È un film volutamente irrisolto, dove le varie piccole storyline non giungono a termine, perché alla regista non interessano quelle figure stereotipate che vivono in un mondo dove la conformità regna sovrana, tra routine varie e la precisione geometrica che trasforma l'intero quartiere in una sorta di labirinto dove l'unico modo per distinguere le singole abitazioni è sapere quale sia il luogo comune di turno che vive al loro interno. Una precisione studiata per essere irritante, e che Zenia arriva a scombussolare, dominando lo schermo con un'enigmatica imperscrutabilità: è lui la neve del titolo? Una neve fisica, naturale, o forse un rimando all'inverno nucleare e a episodi tragici come quello di Chernobyl, che definisce e al contempo non spiega la natura del personaggio? Proprio questo suo essere indefinito definisce l'atmosfera surreale del progetto, fino ad arrivare a un finale perfettamente calibrato che ribadisce la qualità illusoria delle esistenze che la regista ha scelto di mettere alla berlina.
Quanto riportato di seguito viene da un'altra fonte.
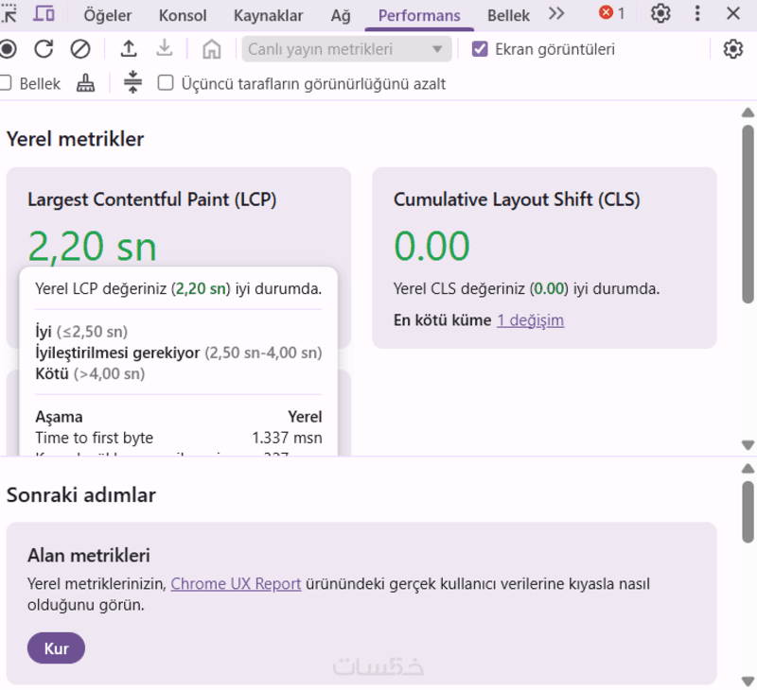Image resolution: width=757 pixels, height=690 pixels.
Task: Switch to the Kaynaklar tab
Action: click(269, 15)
E anche se non dovesse mai più esserci la neve, questa è un'esperienza che rimane, fosse anche solo per cercare di arrivare a capo di un mistero che in realtà non ha bisogno di soluzione.
Conclusioni
Eccoci giunti al termine della nostra recensione di Non ci sarà mai più la neve, un titolo molto terra terra dietro il quale si cela un mondo decisamente inconsueto, come da tradizione nel cinema di Malgorzata Szumowska, per l'occasione coadiuvata in cabina di regia dal collaboratore abituale Michal Englert. Insieme i due cineasti creano l'ennesimo microcosmo fuori dal comune, che non metterà d'accordo tutti ma regala diversi momenti affascinanti e ipnotici.
Perché ci piace
- L'atmosfera è piacevolmente bizzarra.
- Alec Utgoff trasuda umanità in un ruolo non particolarmente umano.
- La natura volutamente incompiuta di alcuni snodi di trama è affascinante...
Cosa non va
- ... Ma potrebbe anche mettere a dura prova chi predilige una scrittura più tradizionale.